**VORLIEGENDER TEXT**
Als Eigenverantwortung oder Selbstverantwortung bezeichnet man gemäss Wikipedia die Bereitschaft und die Pflicht, für das eigene Handeln und Unterlassen Verantwortung zu übernehmen. Das bedeutet, dass man für das eigene Tun und Unterlassen einsteht und die Konsequenzen dafür trägt. Das Prinzip der Eigenverantwortung basiert auf dem liberalen Ideal eines mündigen, selbstbestimmten Menschen. Aus diesem Prinzip folgt auch die Verantwortung für Andere zu übernehmen, das wäre dann die heute so nötige Solidarität. 

Seit Monaten setzen unsere Behörden betreffend die Bekämpfung der Pandemie auf Eigenverantwortung, um das Virus in den Griff zu kriegen. Leider muss man aber feststellen, das (zu)viele Personen den Begriff Eigenverantwortung nicht kennen. Wenn wirklich jede und jeder das Wort Anstand und Abstand eigenverantwortlich und auch im Sinne der Mitmenschen einhalten würden, bräuchte es viel weniger Restriktionen und Druck von Seiten der Politik. Unsere verwöhnte und übersättigte Gesellschaft ist nach wie vor viel zu egoistisch, zu selbstverliebt und es geht uns scheinbar auch in schlechten Zeiten immer noch viel zu gut. Nicht allen aber immer noch zu vielen. 

Gehören sie auch zu jener Spezies, die immer Platz macht und Abstand wahrt und eine selbstverständliche Grundhygiene einhält? 

Selbstverständlichkeiten, die wir schon als Knirpse lernten oder lernen sollten und zum Anstand und Alltag gehören. Manchmal habe ich das Gefühl, ich sei einer der wenigen, die sich daranhalten und viele Zeitgenossen seien mit dem Schnellzug durch die Kinderstube gerast. Oder nennt man das heute Selbstbewusstsein, Willensstärke und Durchsetzungsvermögen. Pfeife darauf, wenn das in Unanständigkeit, Frechheit, Egoismus ausufert. Dabei sind es nur zwei kleine Buchstaben, die den Unterschied ausmachen. Nämlich das «n» und das «b» in den Wörtern A(n)stand und A(b)stand, oder? 

Noch ist es zu vielen nicht klar, dass die Natur unser Leben bestimmt und die Natur uns vorgibt, wie die Zukunft aussieht. Je mehr wir sie missachten, umso mehr wird sie uns missachten. Noch nicht und hoffentlich nie sind wir in der Lage, die Natur diktatorisch zu beherrschen. Wir haben es aber in der Hand, uns ihr einvernehmlich anzupassen, mit ihr zu kooperieren und ihr vor allem Sorge zu tragen. Unser Handeln entsprechend so zu gestalten, dass auch unsere Nachkommen ein Leben gestalten können, damit sie gut leben und nicht nur überleben können.

In vielen Teams gibt es in jüngster Zeit zwei ganz neue Mitarbeiter: Jemand und Niemand. Jemand baut immer Mist und Niemand ist schuld, respektive dafür verantwortlich. Wenn man die Herausforderungen der heutigen Zeit nur für politische Spiele und um der Macht Willen missbraucht, gibt es in politischen Positionen zu viele „Jemand“, und niemanden mehr, der unsere Zukunft für alle gestaltet.

**AUFGEFÜHRTE ZEILEN**
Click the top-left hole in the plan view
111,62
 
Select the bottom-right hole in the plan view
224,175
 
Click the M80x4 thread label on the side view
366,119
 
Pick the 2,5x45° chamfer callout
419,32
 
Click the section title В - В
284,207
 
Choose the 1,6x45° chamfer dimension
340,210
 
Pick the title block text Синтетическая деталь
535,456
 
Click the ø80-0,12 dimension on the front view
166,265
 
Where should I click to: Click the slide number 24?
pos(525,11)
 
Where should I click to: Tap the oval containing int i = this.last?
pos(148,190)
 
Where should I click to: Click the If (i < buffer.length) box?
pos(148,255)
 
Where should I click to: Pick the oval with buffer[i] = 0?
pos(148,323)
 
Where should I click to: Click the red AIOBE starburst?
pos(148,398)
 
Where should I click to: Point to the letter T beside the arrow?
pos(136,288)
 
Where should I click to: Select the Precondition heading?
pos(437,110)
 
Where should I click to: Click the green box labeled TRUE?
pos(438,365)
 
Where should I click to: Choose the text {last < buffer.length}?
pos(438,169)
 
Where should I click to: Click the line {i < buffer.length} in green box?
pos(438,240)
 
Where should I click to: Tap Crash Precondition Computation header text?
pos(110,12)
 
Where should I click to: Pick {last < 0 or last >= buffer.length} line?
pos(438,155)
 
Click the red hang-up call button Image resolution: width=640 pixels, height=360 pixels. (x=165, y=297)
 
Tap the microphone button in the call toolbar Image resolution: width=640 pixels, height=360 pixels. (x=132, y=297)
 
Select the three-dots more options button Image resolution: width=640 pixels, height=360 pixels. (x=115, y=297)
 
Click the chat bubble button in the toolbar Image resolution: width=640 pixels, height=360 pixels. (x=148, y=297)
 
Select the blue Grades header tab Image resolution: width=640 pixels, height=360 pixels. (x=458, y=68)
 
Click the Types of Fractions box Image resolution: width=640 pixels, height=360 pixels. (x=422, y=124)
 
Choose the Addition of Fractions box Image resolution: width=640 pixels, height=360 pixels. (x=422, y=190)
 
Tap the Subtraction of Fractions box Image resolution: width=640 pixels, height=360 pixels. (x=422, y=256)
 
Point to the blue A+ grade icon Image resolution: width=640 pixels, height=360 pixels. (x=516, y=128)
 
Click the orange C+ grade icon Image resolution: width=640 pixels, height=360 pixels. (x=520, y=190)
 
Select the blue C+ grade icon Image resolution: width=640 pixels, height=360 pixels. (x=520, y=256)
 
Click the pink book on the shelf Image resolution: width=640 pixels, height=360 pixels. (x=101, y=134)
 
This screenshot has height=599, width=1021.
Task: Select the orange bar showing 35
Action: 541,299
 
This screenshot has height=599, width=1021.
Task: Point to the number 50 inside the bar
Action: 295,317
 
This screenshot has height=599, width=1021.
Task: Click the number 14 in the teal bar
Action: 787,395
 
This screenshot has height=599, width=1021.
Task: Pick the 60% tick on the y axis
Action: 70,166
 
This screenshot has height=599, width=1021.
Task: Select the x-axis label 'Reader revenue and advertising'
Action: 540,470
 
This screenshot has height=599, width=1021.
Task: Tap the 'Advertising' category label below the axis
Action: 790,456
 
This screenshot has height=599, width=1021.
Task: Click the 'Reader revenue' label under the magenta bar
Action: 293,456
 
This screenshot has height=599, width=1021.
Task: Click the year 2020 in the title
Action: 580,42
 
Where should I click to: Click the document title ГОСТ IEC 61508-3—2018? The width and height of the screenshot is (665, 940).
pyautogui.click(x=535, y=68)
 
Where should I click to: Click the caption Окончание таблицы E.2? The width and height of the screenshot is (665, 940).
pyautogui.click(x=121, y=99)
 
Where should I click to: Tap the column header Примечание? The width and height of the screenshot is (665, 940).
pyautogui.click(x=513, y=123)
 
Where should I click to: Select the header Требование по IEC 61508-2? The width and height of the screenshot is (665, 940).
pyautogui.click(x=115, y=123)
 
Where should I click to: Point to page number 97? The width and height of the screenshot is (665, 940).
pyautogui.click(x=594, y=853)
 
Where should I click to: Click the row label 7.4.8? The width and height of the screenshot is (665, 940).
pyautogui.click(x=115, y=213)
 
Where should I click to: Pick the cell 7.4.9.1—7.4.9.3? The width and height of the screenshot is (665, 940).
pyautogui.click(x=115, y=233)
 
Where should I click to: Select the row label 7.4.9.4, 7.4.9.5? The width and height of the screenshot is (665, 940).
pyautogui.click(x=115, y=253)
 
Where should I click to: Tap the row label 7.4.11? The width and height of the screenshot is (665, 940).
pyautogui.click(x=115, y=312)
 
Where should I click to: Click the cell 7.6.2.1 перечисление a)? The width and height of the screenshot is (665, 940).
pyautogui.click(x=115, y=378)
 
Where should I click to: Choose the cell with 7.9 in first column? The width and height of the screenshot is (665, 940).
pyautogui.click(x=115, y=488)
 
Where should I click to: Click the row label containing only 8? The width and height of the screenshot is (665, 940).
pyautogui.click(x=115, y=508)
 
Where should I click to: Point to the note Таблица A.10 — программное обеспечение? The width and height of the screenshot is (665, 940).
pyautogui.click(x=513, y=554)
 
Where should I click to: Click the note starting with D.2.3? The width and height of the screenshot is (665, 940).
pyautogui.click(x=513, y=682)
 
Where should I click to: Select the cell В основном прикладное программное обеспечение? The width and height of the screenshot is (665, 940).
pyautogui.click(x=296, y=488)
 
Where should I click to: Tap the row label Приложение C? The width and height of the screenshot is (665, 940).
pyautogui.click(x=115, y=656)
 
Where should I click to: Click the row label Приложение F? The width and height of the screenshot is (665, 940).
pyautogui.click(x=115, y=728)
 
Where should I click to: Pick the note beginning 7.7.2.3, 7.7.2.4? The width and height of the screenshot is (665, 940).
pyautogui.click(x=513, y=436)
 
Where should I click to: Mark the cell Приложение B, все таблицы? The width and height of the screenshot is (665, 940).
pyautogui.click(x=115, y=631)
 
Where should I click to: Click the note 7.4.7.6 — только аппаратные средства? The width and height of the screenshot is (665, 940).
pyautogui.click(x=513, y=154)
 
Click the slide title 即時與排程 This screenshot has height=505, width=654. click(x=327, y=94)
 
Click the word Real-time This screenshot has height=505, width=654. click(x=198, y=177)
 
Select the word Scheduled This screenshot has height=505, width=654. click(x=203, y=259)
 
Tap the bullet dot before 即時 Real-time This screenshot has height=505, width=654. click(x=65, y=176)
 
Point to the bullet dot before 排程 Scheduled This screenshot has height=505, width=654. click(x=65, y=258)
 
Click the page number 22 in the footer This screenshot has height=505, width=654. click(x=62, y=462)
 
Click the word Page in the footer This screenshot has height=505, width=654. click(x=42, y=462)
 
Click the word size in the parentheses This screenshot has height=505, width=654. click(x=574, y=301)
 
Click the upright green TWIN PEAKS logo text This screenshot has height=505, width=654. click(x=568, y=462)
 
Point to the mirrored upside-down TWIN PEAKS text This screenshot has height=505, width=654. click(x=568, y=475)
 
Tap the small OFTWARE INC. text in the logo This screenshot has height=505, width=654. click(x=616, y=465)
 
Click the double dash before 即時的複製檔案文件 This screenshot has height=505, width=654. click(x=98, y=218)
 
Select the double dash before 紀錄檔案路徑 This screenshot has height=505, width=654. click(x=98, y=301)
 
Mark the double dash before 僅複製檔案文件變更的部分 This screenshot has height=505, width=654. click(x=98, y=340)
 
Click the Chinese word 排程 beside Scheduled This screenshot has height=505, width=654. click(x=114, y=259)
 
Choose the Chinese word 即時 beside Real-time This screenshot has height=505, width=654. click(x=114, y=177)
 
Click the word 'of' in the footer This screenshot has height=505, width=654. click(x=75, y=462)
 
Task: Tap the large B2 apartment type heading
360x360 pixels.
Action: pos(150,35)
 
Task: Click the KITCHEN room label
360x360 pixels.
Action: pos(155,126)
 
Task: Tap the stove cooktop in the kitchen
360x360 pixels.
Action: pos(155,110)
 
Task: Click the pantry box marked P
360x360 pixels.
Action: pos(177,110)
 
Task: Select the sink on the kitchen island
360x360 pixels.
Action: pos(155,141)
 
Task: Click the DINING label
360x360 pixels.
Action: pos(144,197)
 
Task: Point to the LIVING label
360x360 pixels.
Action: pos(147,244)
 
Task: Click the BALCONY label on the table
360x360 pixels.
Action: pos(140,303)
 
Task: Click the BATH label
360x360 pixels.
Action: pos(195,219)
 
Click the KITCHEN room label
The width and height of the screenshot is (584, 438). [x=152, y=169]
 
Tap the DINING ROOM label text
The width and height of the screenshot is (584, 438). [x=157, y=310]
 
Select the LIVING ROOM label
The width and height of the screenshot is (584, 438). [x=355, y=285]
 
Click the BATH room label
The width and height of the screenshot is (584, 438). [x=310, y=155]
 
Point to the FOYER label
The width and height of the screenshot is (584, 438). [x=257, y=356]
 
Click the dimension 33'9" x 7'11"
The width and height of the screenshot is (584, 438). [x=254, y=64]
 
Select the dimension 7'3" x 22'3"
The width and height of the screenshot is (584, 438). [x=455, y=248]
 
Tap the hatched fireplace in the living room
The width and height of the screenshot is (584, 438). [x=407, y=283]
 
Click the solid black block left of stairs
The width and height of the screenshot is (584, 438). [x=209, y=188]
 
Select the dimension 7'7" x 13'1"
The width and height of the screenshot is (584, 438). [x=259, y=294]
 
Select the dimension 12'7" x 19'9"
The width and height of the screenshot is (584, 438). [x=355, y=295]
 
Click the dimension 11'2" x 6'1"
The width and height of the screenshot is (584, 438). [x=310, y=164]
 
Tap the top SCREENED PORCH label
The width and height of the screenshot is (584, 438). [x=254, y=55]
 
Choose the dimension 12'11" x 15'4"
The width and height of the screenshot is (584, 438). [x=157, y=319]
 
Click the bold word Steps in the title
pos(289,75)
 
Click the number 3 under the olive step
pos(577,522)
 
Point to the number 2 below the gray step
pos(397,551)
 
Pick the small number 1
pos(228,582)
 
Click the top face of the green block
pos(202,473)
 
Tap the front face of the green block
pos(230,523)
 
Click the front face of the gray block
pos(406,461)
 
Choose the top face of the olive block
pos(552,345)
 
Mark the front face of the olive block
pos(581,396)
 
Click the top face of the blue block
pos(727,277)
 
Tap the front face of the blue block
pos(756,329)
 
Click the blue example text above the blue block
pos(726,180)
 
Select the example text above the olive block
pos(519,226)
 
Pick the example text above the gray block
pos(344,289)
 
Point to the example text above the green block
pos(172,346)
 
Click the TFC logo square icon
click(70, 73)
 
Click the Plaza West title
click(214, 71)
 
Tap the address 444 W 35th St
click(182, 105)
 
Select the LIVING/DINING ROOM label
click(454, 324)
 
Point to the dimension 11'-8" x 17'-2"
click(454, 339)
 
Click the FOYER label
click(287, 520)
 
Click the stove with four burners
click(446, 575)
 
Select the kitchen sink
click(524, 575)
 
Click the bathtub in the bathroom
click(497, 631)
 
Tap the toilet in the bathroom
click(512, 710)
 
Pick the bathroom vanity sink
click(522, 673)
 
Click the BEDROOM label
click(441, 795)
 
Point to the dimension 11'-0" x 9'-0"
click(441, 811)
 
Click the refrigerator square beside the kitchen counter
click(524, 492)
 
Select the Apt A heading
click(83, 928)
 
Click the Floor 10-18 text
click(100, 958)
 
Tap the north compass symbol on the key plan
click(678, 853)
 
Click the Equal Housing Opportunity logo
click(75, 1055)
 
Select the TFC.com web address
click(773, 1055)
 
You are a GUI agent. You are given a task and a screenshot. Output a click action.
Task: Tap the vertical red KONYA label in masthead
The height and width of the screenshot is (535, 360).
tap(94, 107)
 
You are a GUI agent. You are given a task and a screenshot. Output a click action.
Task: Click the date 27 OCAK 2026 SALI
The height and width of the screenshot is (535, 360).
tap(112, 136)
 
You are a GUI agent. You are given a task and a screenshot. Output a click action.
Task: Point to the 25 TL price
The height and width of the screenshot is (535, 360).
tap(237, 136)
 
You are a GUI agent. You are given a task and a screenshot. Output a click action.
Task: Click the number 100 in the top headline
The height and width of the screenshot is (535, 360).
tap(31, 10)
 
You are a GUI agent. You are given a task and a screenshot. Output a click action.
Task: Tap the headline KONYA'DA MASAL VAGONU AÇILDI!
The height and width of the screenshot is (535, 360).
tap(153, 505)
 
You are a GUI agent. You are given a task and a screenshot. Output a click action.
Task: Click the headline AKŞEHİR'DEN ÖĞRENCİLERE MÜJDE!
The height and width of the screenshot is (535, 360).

**AUFGABEN**
1 > Beantworte zum Text über Eigenverantwortung folgende Fragen:
(a) Auf welchem Ideal basiert das Prinzip der Eigenverantwortung?
(b) Welche zwei Buchstaben machen den Unterschied zwischen den Wörtern Anstand und Abstand aus?
(c) Wie heissen die zwei neuen Mitarbeiter, die es in vielen Teams gibt?
2 > Gib aus dem Text über Eigenverantwortung alles von „Noch ist es“ bis hinunter zu „nur überleben können.“ unverändert wieder.
3 > Welche Adjektive schreibt der Text über Eigenverantwortung im Satz, der mit „Unsere verwöhnte und übersättigte Gesellschaft“ beginnt, der Gesellschaft zu? Nenne alle.

**ANTWORTEN**
1 >
(a) Auf dem liberalen Ideal eines mündigen, selbstbestimmten Menschen.
(b) Das «n» und das «b».
(c) Jemand und Niemand.

2 >
Noch ist es zu vielen nicht klar, dass die Natur unser Leben bestimmt und die Natur uns vorgibt, wie die Zukunft aussieht. Je mehr wir sie missachten, umso mehr wird sie uns missachten. Noch nicht und hoffentlich nie sind wir in der Lage, die Natur diktatorisch zu beherrschen. Wir haben es aber in der Hand, uns ihr einvernehmlich anzupassen, mit ihr zu kooperieren und ihr vor allem Sorge zu tragen. Unser Handeln entsprechend so zu gestalten, dass auch unsere Nachkommen ein Leben gestalten können, damit sie gut leben und nicht nur überleben können.

3 > verwöhnt, übersättigt, egoistisch, selbstverliebt